Pick n Pay has positioned Penny as a conversational shopping companion capable of understanding context and responding naturally to customer requests.

Shoprite's Pixie, by comparison, currently focuses more heavily on predictive replenishment and personalised product recommendations based on previous shopping behaviour.

Ferigolli believes the conversational interface creates a more intuitive shopping experience by allowing customers to interact with the platform as they would with another person.

"By understanding what customers are cooking, buying and planning, Penny becomes more than a shopping app. It becomes a genuine shopping companion."

Powered by Google's Gemini AI

Penny is built on Google's Gemini foundation models, with Pick n Pay selecting the platform after evaluating several leading large language models.

Rather than accessing Pick n Pay's systems directly, Gemini works alongside dedicated application programming interfaces (APIs) connected to the retailer's product catalogue, Smart Shopper loyalty programme, order history and curated retail content.

According to Google South Africa country director Kabelo Makwane, the partnership reflects a broader evolution in artificial intelligence.

"AI is moving beyond simply answering questions to helping people get things done," said Makwane.

"The power of multimodal AI is that people don't have to adapt to technology — the technology adapts to them."

Building a smarter shopping experience

Beyond simplifying grocery shopping, Penny has been designed to become increasingly personalised over time.

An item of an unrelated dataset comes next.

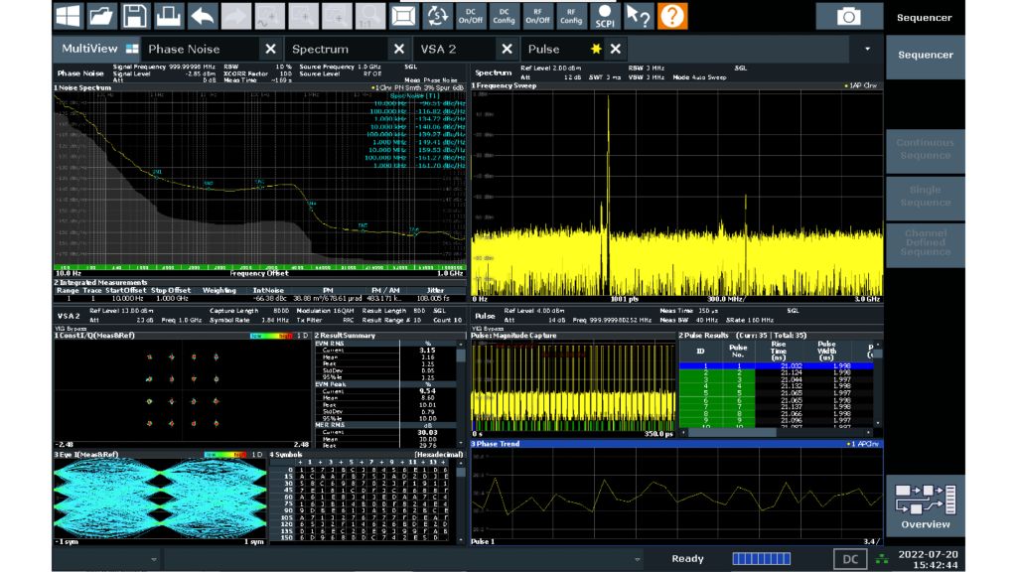The image size is (1017, 572).
Task: Open DC Config from the toolbar
Action: pos(504,16)
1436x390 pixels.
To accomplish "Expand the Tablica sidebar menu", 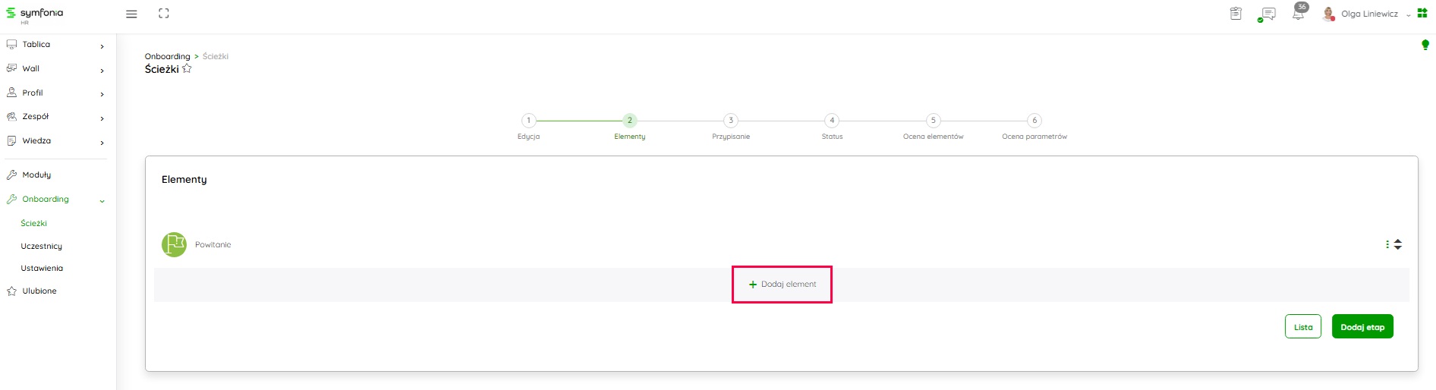I will (x=102, y=46).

As customers continue using the assistant, it learns shopping preferences including favourite brands, purchasing habits, price sensitivity and previous orders, enabling increasingly tailored recommendations.

Future developments are expected to include deeper personalisation, expanded recommendation capabilities and additional AI-powered services as Pick n Pay continues investing in the platform.

For now, customers remain in control of checkout, payment and delivery scheduling, with Penny focused on removing friction from product discovery and basket building.

Convenience becomes the new competitive advantage

Artificial intelligence is rapidly becoming the next battleground in South Africa's grocery sector as retailers compete to deliver more seamless customer experiences.

For Pick n Pay, Penny represents more than another digital feature.

It reflects a broader shift in retail strategy — one where convenience is measured not only by how quickly groceries arrive, but by how little effort customers expend before clicking "checkout".

As South African consumers increasingly embrace conversational AI across everyday services, grocery shopping may soon become another activity driven less by searching and more by simply asking.